How to complete this task: Please transcribe the data exactly as shown, skipping the images.

Records supplied:
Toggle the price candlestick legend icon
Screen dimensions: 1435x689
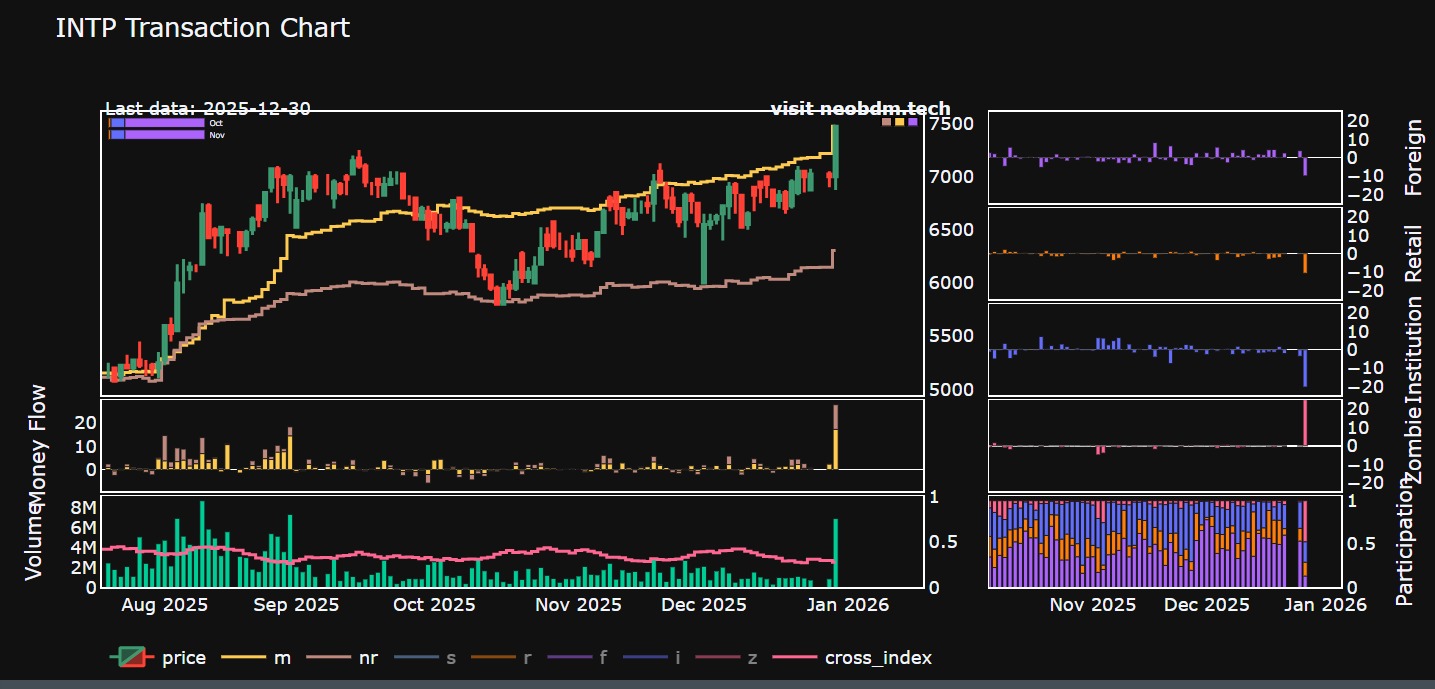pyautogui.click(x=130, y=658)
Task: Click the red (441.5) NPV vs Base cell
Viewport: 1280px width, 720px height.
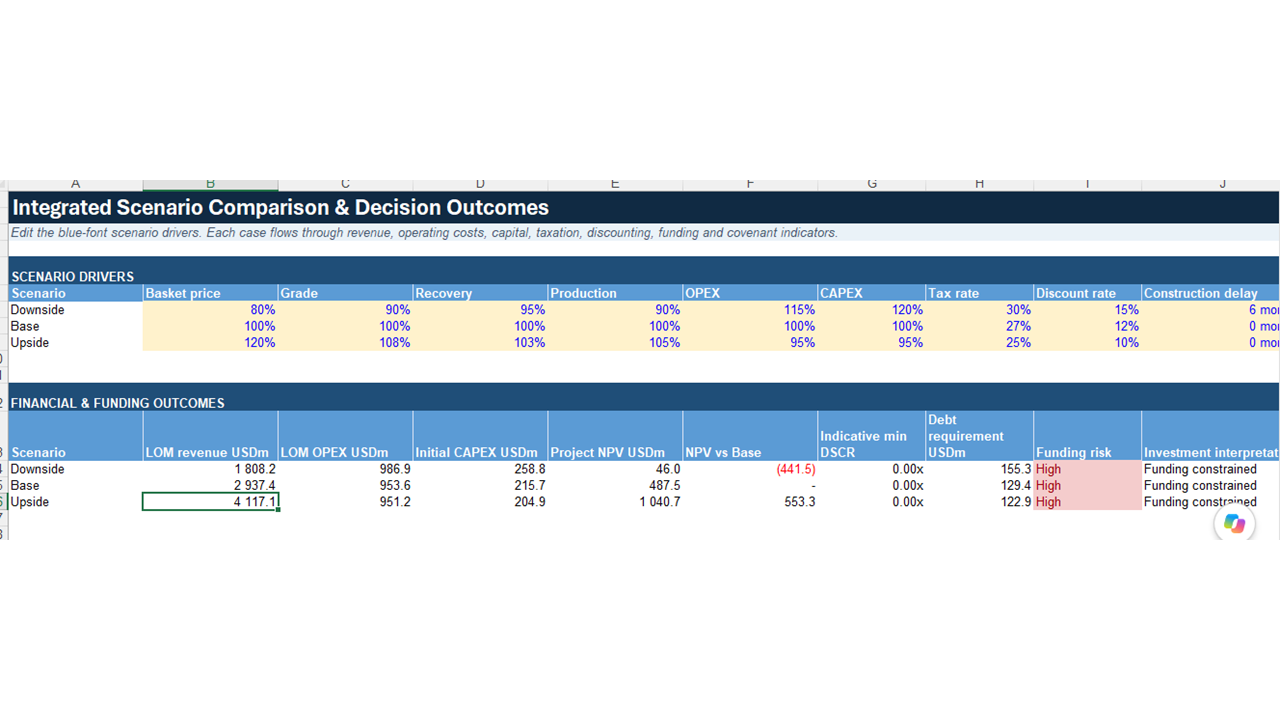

Task output:
Toggle the price candlestick legend icon
Screen dimensions: 1435x689
pyautogui.click(x=130, y=658)
Task: Click the red (441.5) NPV vs Base cell
Viewport: 1280px width, 720px height.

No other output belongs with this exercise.